The pioneering centre is working to develop case studies that are unique to the African context often accompanied by Virtual Reality (VR) films that can provide students and delegates both at Henley and at other international schools with unrivalled immersive learning opportunities.

“As a new generation of disruptive technologies including generative artificial intelligence models like ChaptGPT hit workplaces like a tsunami, businesses are looking to business schools for answers and guidance for how to navigate the road ahead,” says Prof Danie Petzer, Research Head at Henley Africa. “This centre is part of a wider strategy within Henley Africa to partner with forward-looking organisations to prepare adaptive leaders for evolving business ecosystems.”

Petzer adds that this is the fifth research unit to launch at Henley Africa and the third to open its doors within the last 12 months as part of the school’s roll out of an ambitious research agenda to support its teaching and learning. Other new centres include The Henley Centre for Leadership Africa, launched in March 2023 and the John Madejski Centre for Reputation Africa launched this April.

Researchers at Henley Africa, including Louise Claassen, Executive fellow of Henley Africa and Co Director of Henley Explore who also heads up the centre’s Quantum Futures Lab, have already produced ten immersive case studies. These cover a range of topics from data-driven conservation agriculture in Africa, and growth in Africa’s sustainable energy sector, to Gikomba Market: the life cycle of a shoe – with more in the pipeline.

Claassen, who has just published a second Henley White Paper on the topic of immersive learning, says that the power of using VR and other emerging technologies in learning is that they can help to jolt leaders and managers out of a rut by providing them with new ways of looking at old challenges.

“Over time, organisations will often have developed established ways of conduct that may not be that easy to change. However, by adding edgy, emerging technologies to a body of diverse and effective physical, classroom-orientated immersive learning experiences, a whole pantheon of powerful new immersive learning experiences can constellate,” she says.

For example, one of the Henley immersive experiences and case studies allows students to experience the logistics challenges of moving a container from South Africa’s strategic Durban Port to City Deep Container Port to Johannesburg along the 688km Container Corridor operated by Transnet SOC, the South African rail, port, and pipeline firm.

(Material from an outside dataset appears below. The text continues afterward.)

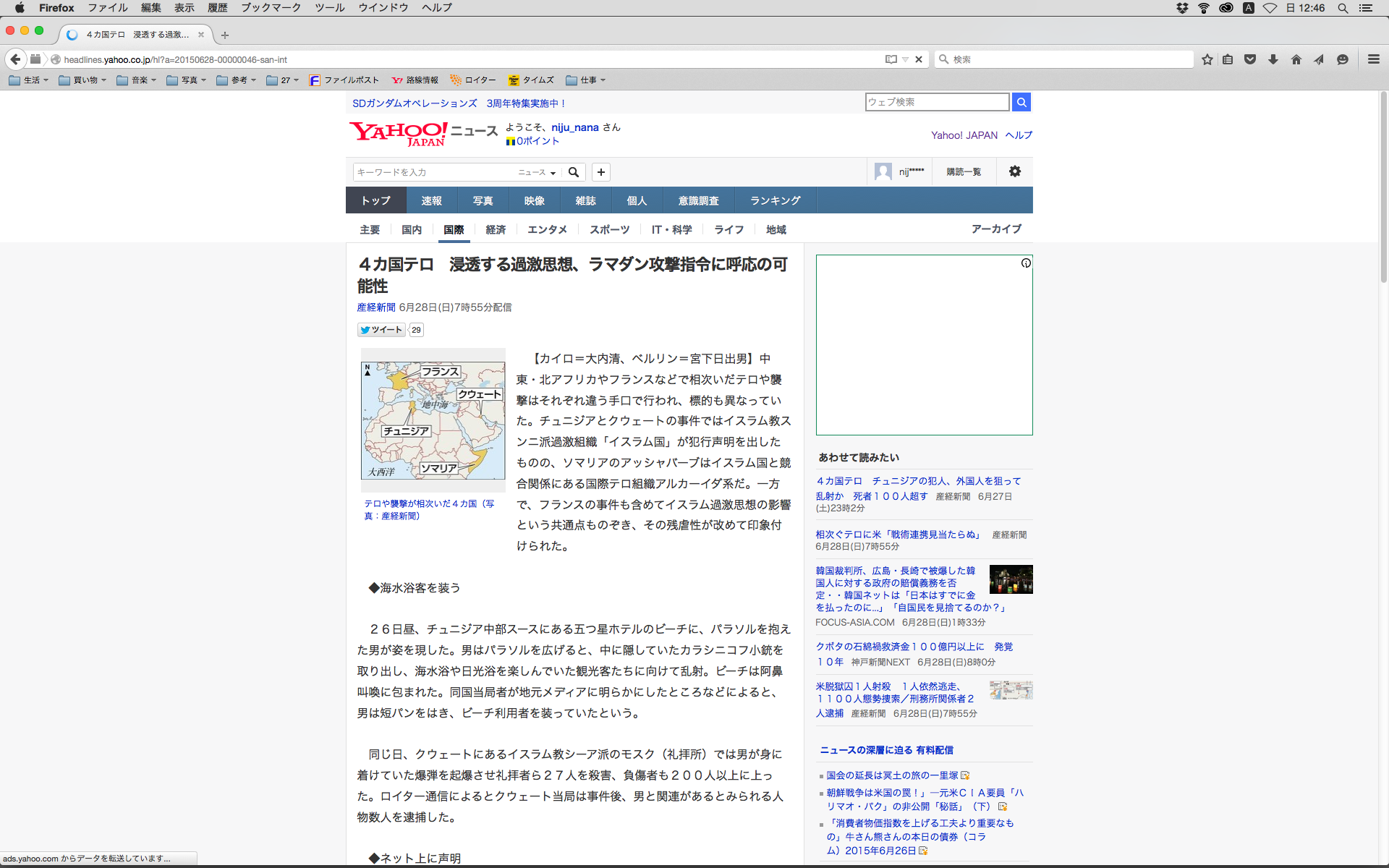The width and height of the screenshot is (1389, 868).
Task: Open Firefox downloads arrow icon
Action: coord(1273,59)
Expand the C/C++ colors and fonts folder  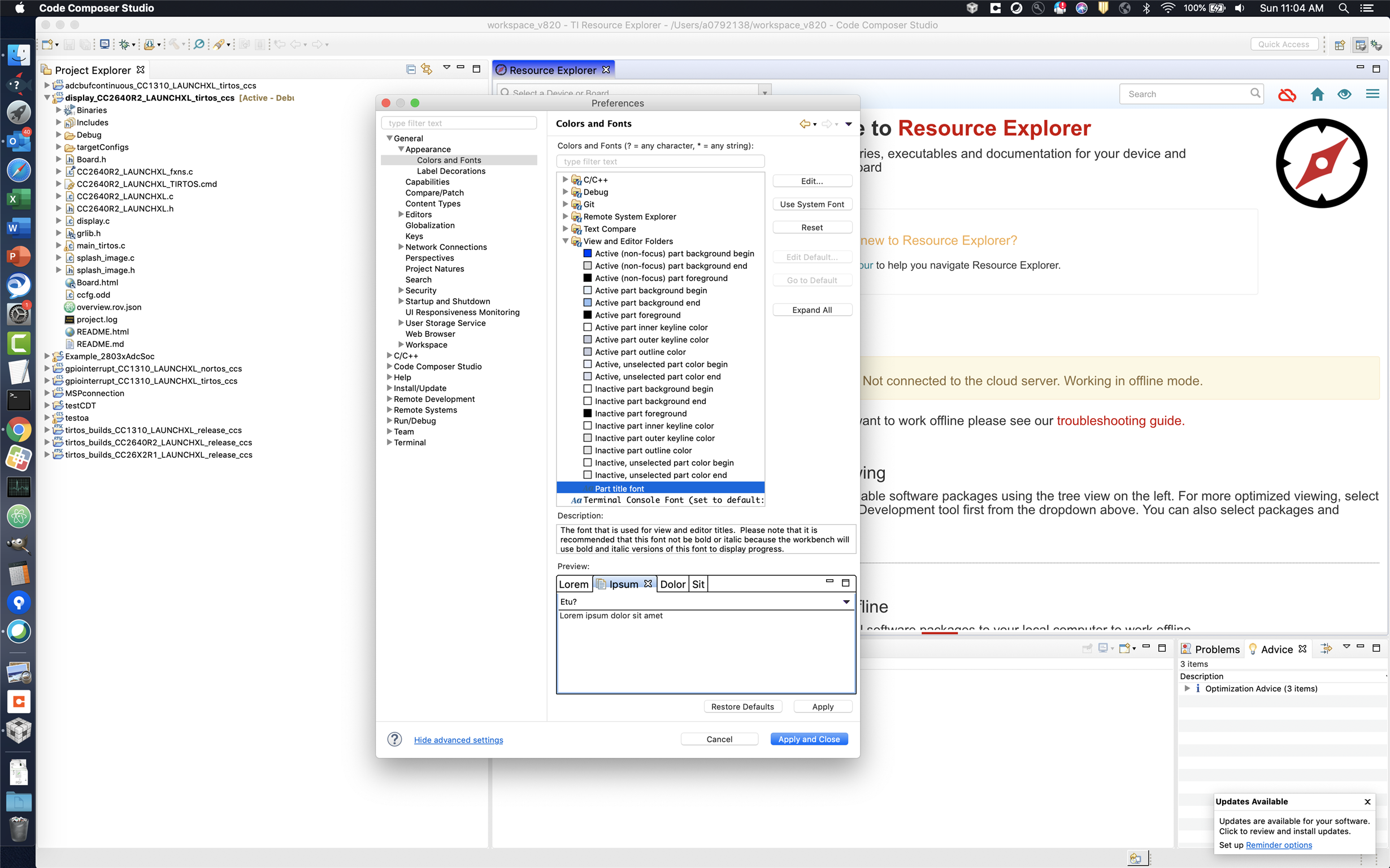564,180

“It’s like students are sitting alongside Transnet team members as they interact with the container and solve challenges as they encounter them. The study touches on a number of critical business capabilities such as strategy, supply chain, internal collaboration, and customer service. It’s hard to beat that immediacy when it comes to learning. People learn best by doing, and by getting feedback as they make mistakes. VR can simulate this and speed up the process, and it is not just us saying this,” adds Claassen.

A PWC 2022 US Metaverse Survey found that VR – and the metaverse in general – can train people more efficiently, showing that learners can be trained four times faster in a VR setting than those in the classroom, while their confidence around applying the skills they had just learnt increased by 275%, and their emotional connection to the content was 3.75 times stronger than that of classroom learners. In addition, the VR learners were four times more focused.

And a psychological study that involved 160 Stanford University students in the US and the Technical University of Denmark showed a 76% increase in learning effectiveness when using virtual methods, and a 101% increase when VR applications were married with teacher-led coaching and mentoring.

“VR makes it possible to visualise the invisible, making learning more easily comprehensible and helping to make intangible and abstract concepts more tangible. This in turn can help shift the conversation around technology from fear and uncertainty to one of possibility and excitement. And this is a far better place from which to face an uncertain and shifting future,” concludes Claassen.